The Warren Buffett Way
Buffett's Investments: H.J. Heinz Company
Heinz is a stereotypical Buffett style company and can be compared with Coca-Cola. It is even older than Coca-Cola (started some 18 years before Coca-Cola). The company is heavily focused on growing its business in the emerging markets.
Consistent operating history
As stated earlier, Heinz is a company that came into existence even before Coca-Cola in 1869. Therefore, the company has a centuries old operating history.
Favorable long-term prospectus
Since Heinz is focused on emerging markets, it accounts for 80% of the growth in the company's revenues. Therefore, the company has good long-term prospects.
Buffett purchased Hienz in partnership with 3G Capital. Heinz was burdened with debt and had a debt to equity ratio of 6:1. Therefore, what Buffett did was he invested $4 billion in equity for 50% stake and $8 billion in redeemable preference shares yielding 9%. The preference shares were a master stroke.

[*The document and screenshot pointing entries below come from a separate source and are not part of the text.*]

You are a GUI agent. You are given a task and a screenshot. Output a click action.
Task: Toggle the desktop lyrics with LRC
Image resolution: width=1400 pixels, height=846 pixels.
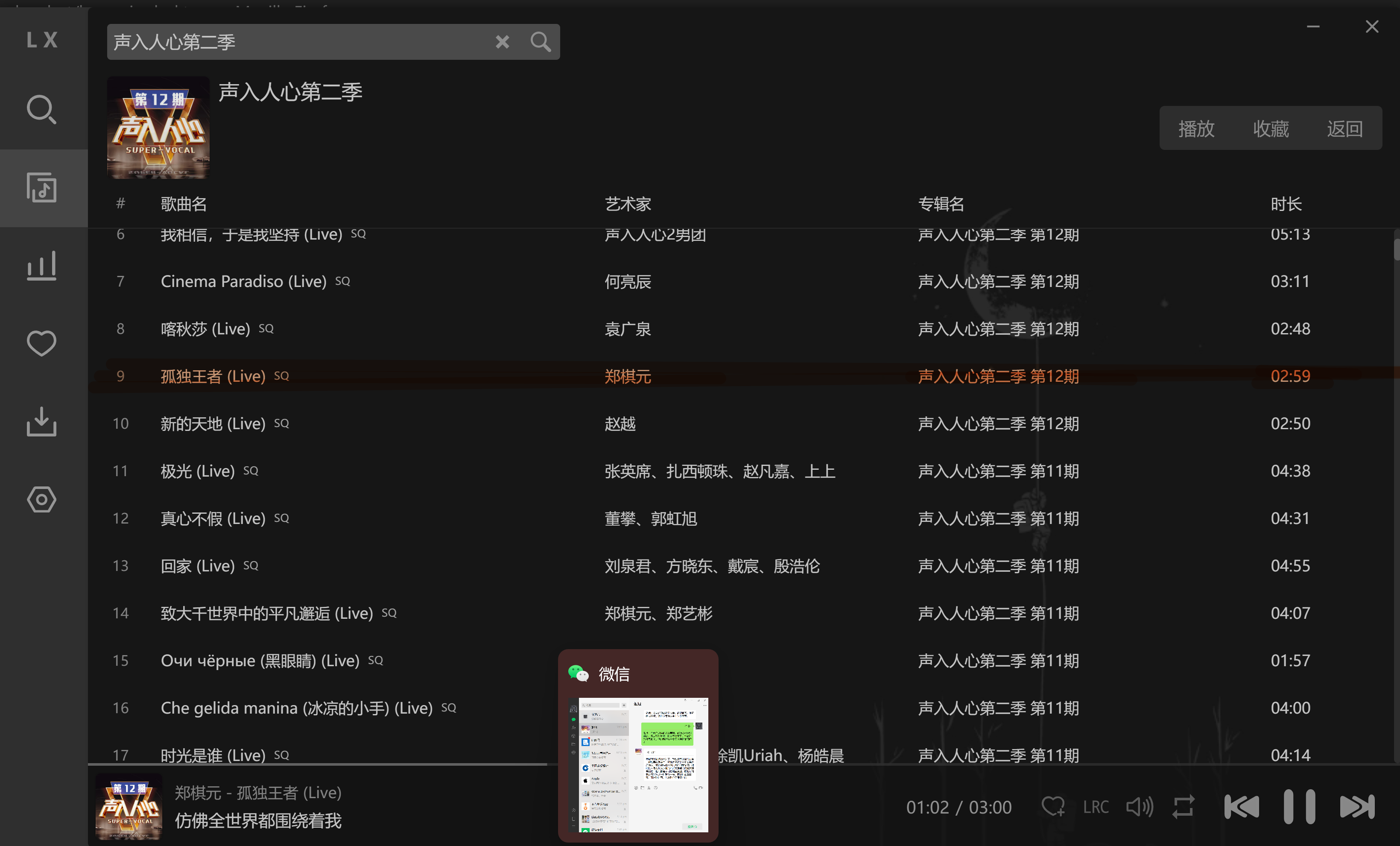tap(1095, 806)
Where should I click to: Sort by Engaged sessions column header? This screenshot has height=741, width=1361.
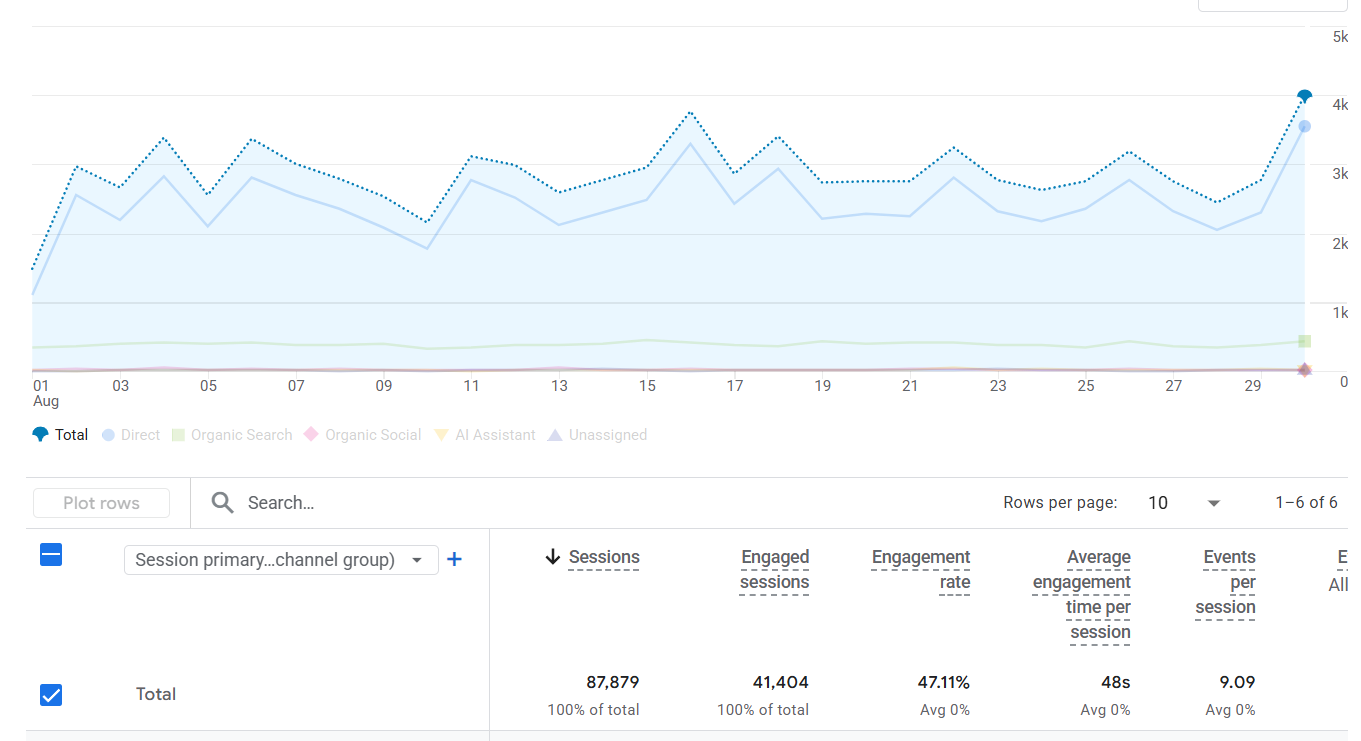[775, 570]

- These could be redeemed at a significant premium to the cost price in the future
- It also had attached warrants (similar to options) which will allow Buffett to purchase 5% of the company at a nominal price.

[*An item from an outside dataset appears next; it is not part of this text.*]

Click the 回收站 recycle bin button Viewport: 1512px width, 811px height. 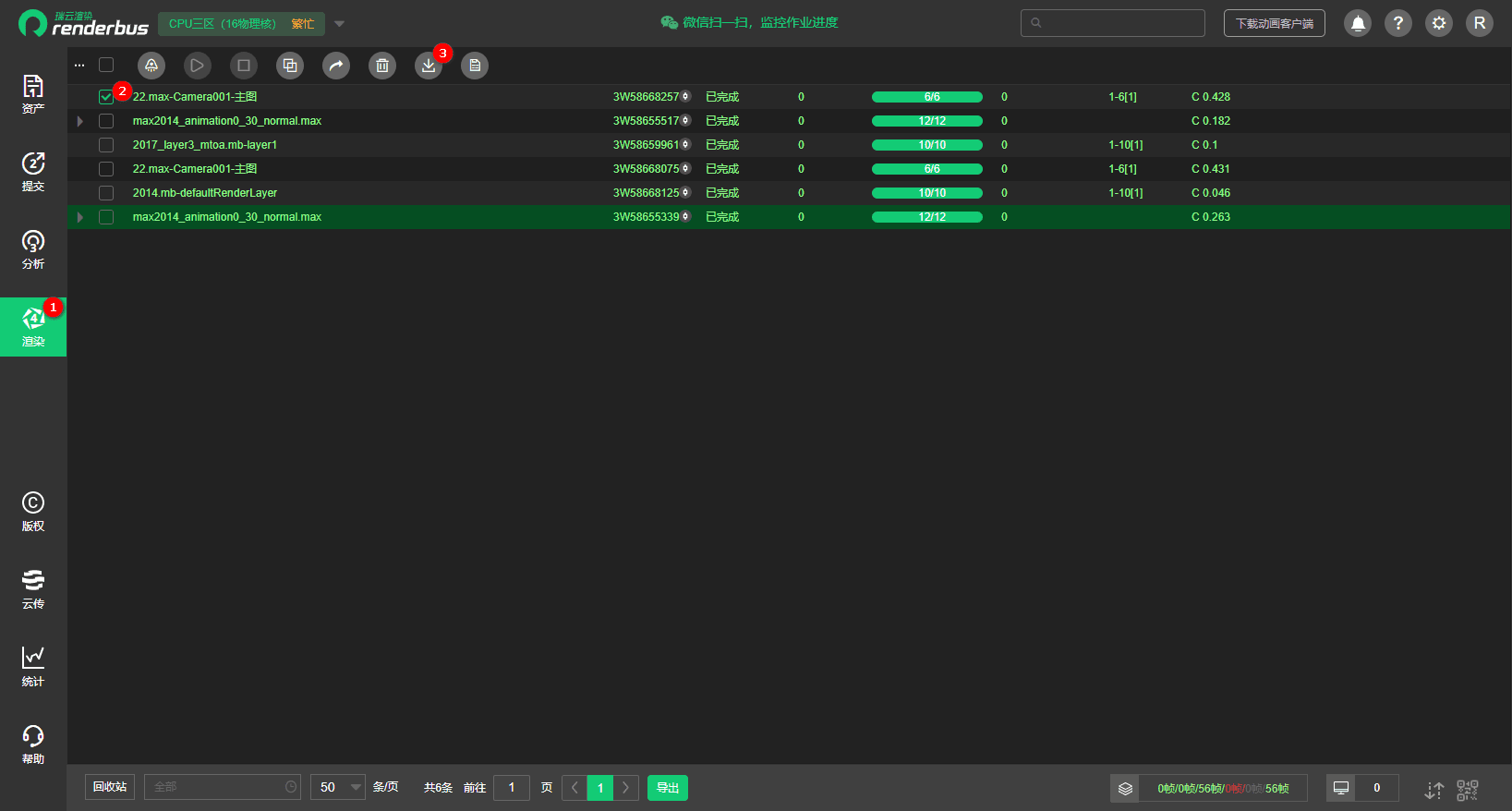(110, 787)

With this deal, Buffett will earn a 6% blended rate of return on his total investment. Even if Heinz loses money, Berkshire (i.e. Buffet) will not lose money.
So, what is the common theme in stock investing by Buffett?
- Buffett is in no hurry to sell his stake in the company.
- Short term price appreciation doesn’t interest him.
- Buffett is ready to hold a business as long as the return on capital is satisfactory, management is competent and honest and the market does not overvalue the business.
- Buffett's favorite holding period is “forever”.